Bowyer v. HScott latest in long line of NASCAR lawsuits

In NASCAR as in life, breakups are often messy and sometimes very public.

And just after the 2016 NASCAR season ended, there’s already legal action taking place. According to an report, veteran driver Clint Bowyer is suing his former team HScott Motorsports for more than $2.2 million that Bowyer said he is owed for driving for the team in his one-year-only deal in 2016.

Through a PR flak, the team vigorously denied the merits of the suit, saying that team owner Harry Scott will contest it.

According to the ESPN report, Bowyer alleges that the team “missed two monthly payments and a commission for bringing sponsorship to the team.”

Whether or not the suit has merit will be up to a judge or a jury to decide, or perhaps like so many lawsuits, the two sides will come up with some form of settlement.

Sadly, the Bowyer-HScott suit is not the first of its kind in NASCAR.

In September 2007, when the U.S. economy was beginning to tank and teams were consolidating, drivers Sterling Marlin and Joe Nemechek sued Ginn Racing and Dale Earnhardt Inc., alleging they were owed money.

The drivers filed suit less than two months after Ginn and DEI merged, but settled their differences out of court in November of that year.

In November 2009, Aric Almirola sued Earnhardt Ganassi Racing and DEI, two more merged teams, for alleged breach of contract. But that suit was dropped within just a couple of weeks.

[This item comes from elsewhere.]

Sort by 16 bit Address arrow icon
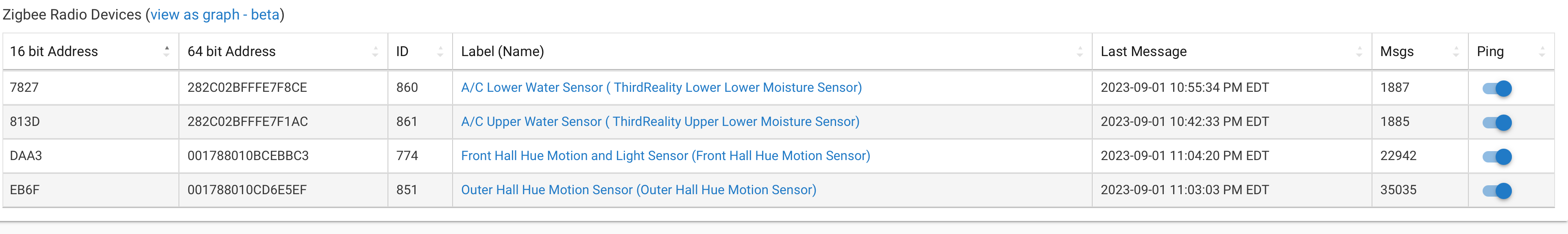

In one of the more bizarre NASCAR-related suits, Speedway Motorsports Inc. Chairman Bruton Smith sued famous entertainer Wayne Newton in 2010, seeking foreclosure on Newton’s 52-acre Casa de Shenandoah ranch in Las Vegas and alleging Newton was delinquent on a $3.5 million loan.

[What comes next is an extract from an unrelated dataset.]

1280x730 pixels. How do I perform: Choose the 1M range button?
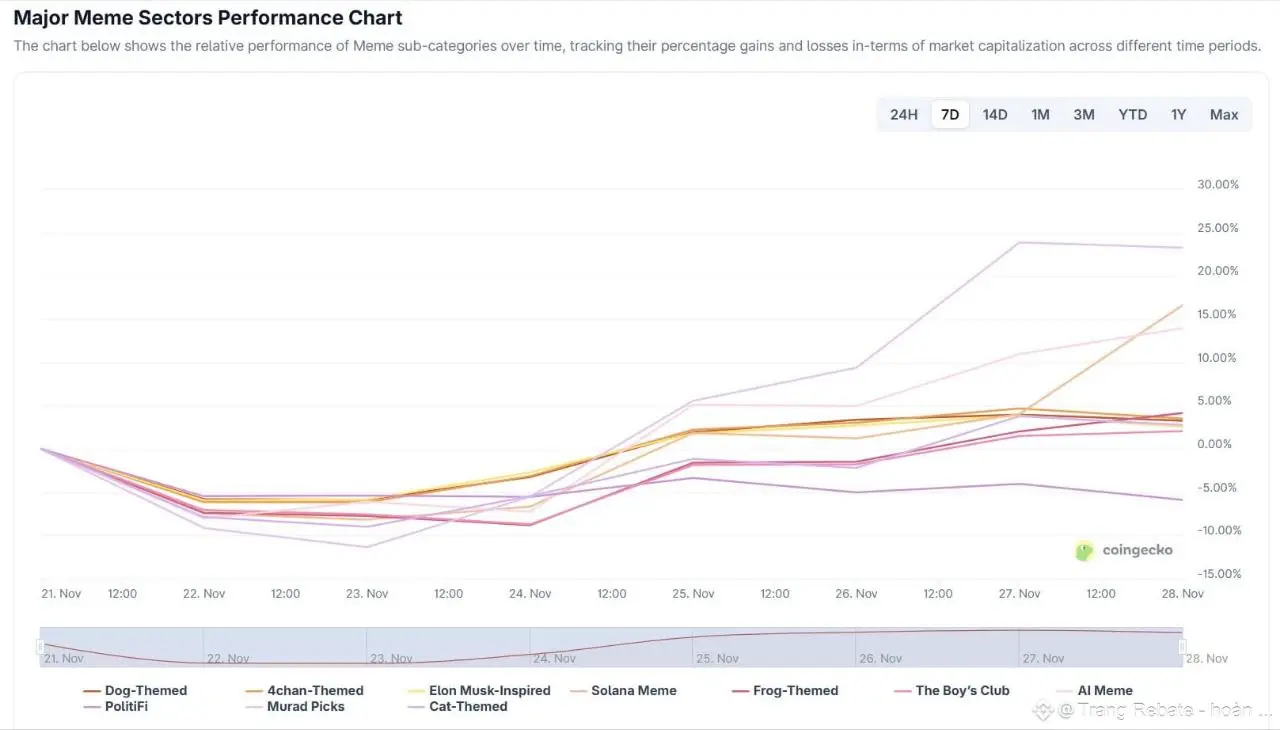point(1040,115)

Newton moved out of the ranch, his home for 45 years, in 2013 as part of a comprehensive bankruptcy reorganization.

Then there was the time in 2004, when Ford Motor Co. sued driver Kasey Kahne for signing a contract to leave for and join Ray Evernham’s Dodge team in 2004. Ultimately, the court ruled Kahne had done nothing wrong and dismissed all of Ford’s claims.